New Canaan doctor turns Haitian disco into clinic
As an experienced student of the unpredictable, New Canaanite Dr. David Reed knows to expect the unexpected in a disaster.
One Haitian woman, her finger still flayed open to the bone more than a week after a powerful earthquake struck the country, sat stoically last month as Reed numbed the nerves and used a Swiss Army knife attachment to amputate.
Without the proper instrument in his kit, Reed was forced to improvise.
In disasters, he said, "things are totally unknown, totally unpredictable, and some doctors went down and had to come back without a sterile (operating room), but you have to make do with what you have."

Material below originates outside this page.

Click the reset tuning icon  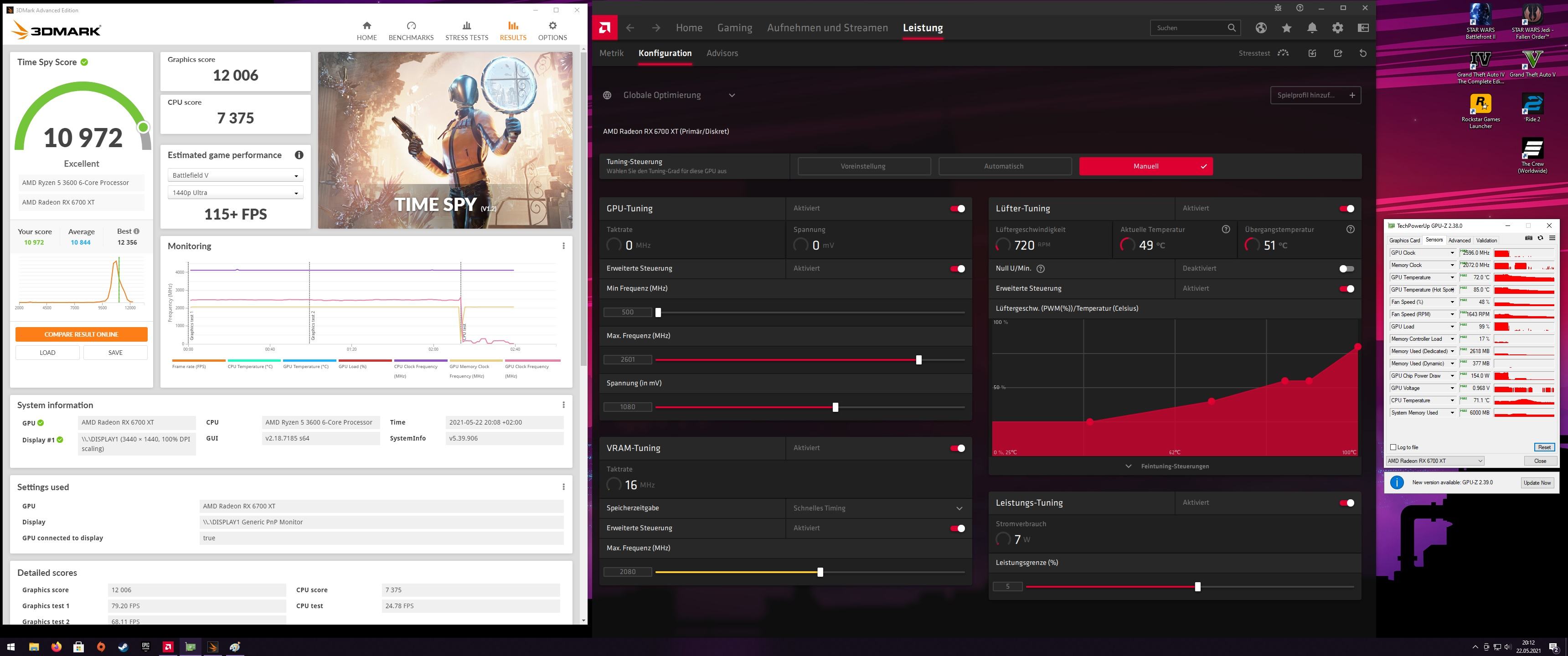(x=1363, y=54)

A Stamford Hospital surgeon and professor, Reed traveled to the Haitian city of Carrefour on Jan. 20 to establish an emergency medical clinic. In six days, he saw 732 patients with the help of one Stamford Hospital nurse, four Haitian nurses and a Connecticut engineer who volunteered to be the clinic's pharmacist.
Traveling with representatives from Old St. Andrews and St. John's L'Epiphanie, Reed had hoped to set up his medical clinic in the Good Samaritan school in Carrefour, a school Stamford missionaries had developed that boasted 180 pupils.

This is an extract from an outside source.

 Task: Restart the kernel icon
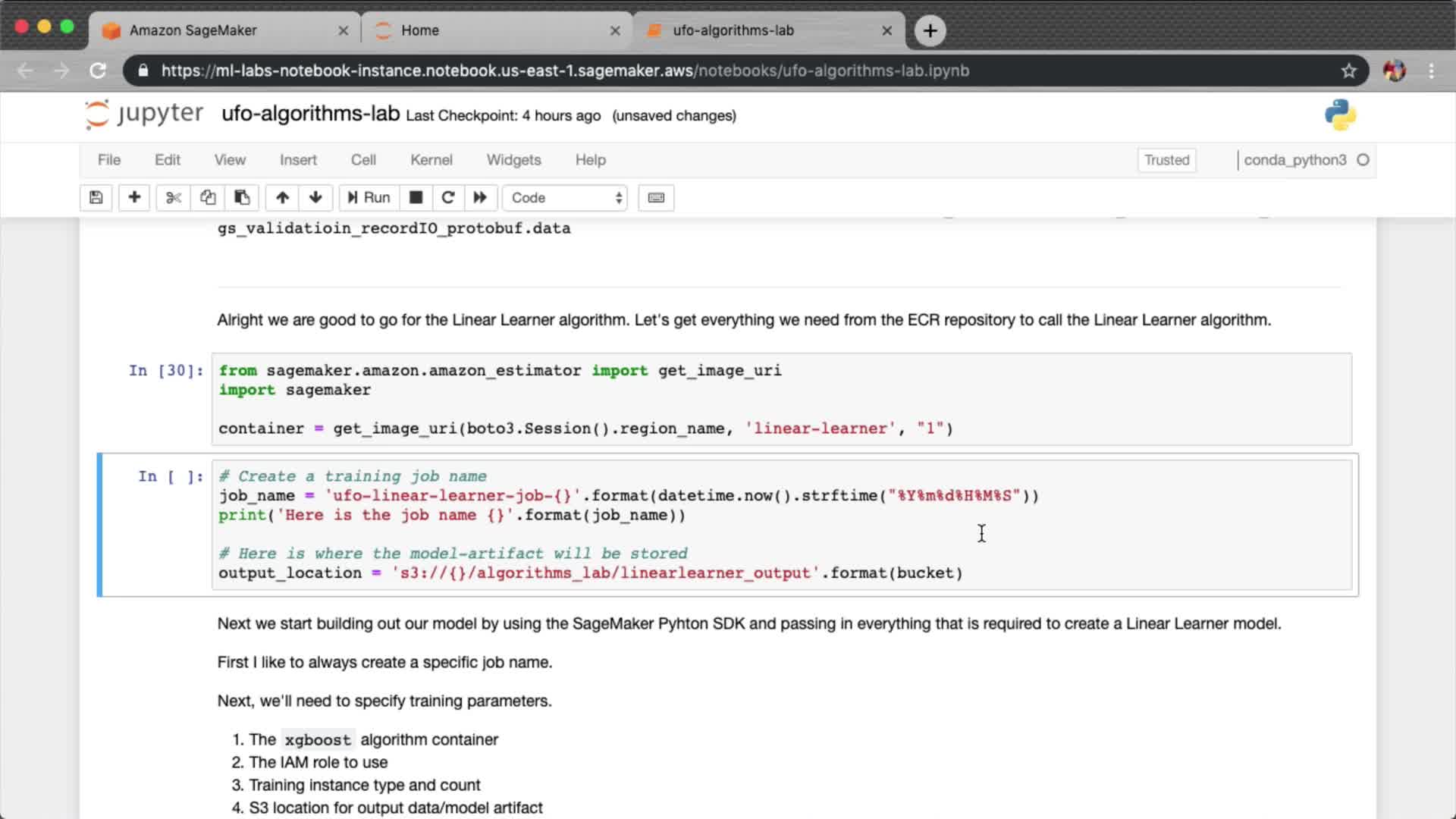pyautogui.click(x=448, y=198)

"No rescue teams, no medical teams, in fact, no groups of any kind, had come before us," Reed wrote in the journal he kept nightly with the light of a headlamp.
So again, Reed was forced to make do -- the school, while still standing, was structurally unsound with rebar protruding from columns, crumbling walls and broken windows.
"One good aftershock could have destroyed it," he said.
So the crew found a nightclub down the street and set up a makeshift camp under its sparkling disco ball, hanging signs blazoned with red crosses on the doors.
The club's black walls were decorated with dancing silhouettes in bright neon colors. It was a clean, enclosed space that could be secured at night while they slept in tents on the clinic floor -- in other words, Reed said, "a godsend."
The nurses kept patient charts on single sheets of paper, describing little else besides patient's name, age, complaint and treatment, he said.
Although Reed came prepared with as many supplies as the team could carry, when he ran out of splints, he used a man's pant leg to secure his fractured arm. He had to set broken limbs without an X-ray machine.
The lack of X-ray technology was a problem he quickly brought to the attention of Stamford Hospital and Fujifilm Medical Systems who, with the help of AmeriCares, are sending an X-ray machine and a Haitian technician to operate it.
As soon as Reed heard about the deadly quake, he said, he knew his experience and public health background made him the perfect volunteer. He had responded to 20 disasters worldwide, including four earthquakes, since he began offering inoculations at age 15 in Honduras. Stamford Hospital nurse Ann Guili signed on, too, and still hasn't left Haiti.
"I wanted to get involved immediately," he said. "St. John's (in Stamford) was connected ... and was looking for a doctor."
To prepare for what turned into a 10-day mission, Reed said Stamford Hospital allowed him to raid the hospital's supplies -- a spree he jokingly likened to "being a kid in a candy store."
Among other things, he packed sutures, surgical equipment, dressings, cast plaster, slings, bandages, IVs, a machine to monitor vital signs and all the antibiotics he could carry, he said.
In a last-minute decision, he grabbed a pediatric textbook -- a specialty he performed only sporadically since medical residency and one of the most valuable items in his suitcase.
Although many of his hundreds of photos show patients with dirt-filled gashes, broken bones and scrapes and bruises from flying rubble, other shots showed the Haitian landscape.
Roadways were blocked by fallen buildings, crushed cars lined unused highways, and waterways were strewn so thickly with garbage it was impossible to see the muddy bank.
"Haiti had nothing, and now they have less," Reed said from his New Canaan home this week.
And although Reed and his colleagues saw the terror, pain and hunger on the faces of the Haitians every day, one moment of overwhelming gratitude more than rewarded him for the long journey.
Walking to a CyberCafe, the Connecticut volunteers encountered a large crowd of Haitians, singing sweetly in Creole and dancing rhythmically, he said.
The crowd listened as one woman bemoaned the earthquake as God's wrath, and before long, the microphone was thrust into Reed's hand as the crowd faced him silently.
"Haiti has had much misery," he wrote in his journal recalling his words. "We feel privileged to help the people of (Carrefour) here in a neglected corner of this catastrophe. May God bless you all."
The crowd responded with cheers and riotous applause, he wrote.
"It was a powerful moment," Reed said.